Could it be that the headphones detection works because the RK3399's GPIO line is tolerable when it receives all kinds of weirdness, instead of a clear logic level?  The audio signal shorted from HPO_L to HP_DET_H should be somewhat filtered by the C9 on the daughterboard (but that would also negatively affect the left audio channel), which might help in removing some of the weirdness that the RK3399's GPIO line receives?  But, how would all that "work" when there's no audio playback at all?

Furthermore, the above-presented excuse for the bad design might be confirmed by experiencing more than a single interrupt generated upon unplugging the headphones...  During the disconnection/unplugging, the left channel signal no longer has the path through the left earpiece or the left built-in speaker, so all of it tries to go through the RK3399's GPIO line, and the bumps on the headphone plug recreate or reinforce that scenario a few times during the disconnection of headphones.
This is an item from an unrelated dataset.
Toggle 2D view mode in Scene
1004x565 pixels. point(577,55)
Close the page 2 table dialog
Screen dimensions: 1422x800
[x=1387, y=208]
However, I'd agree that my above-presented sorry excuse for the bad design is rather absurd and highly debatable.  Though, here's something that might actually support it: if there's no music playback, I see only one headphones detection interrupt upon the unplugging of the headphones.  If there is music playback, the unplugging always generates a few interrupts.  I've checked it and confirmed a few times.  Even if it doesn't support the sorry excuse, this behavior is really strange.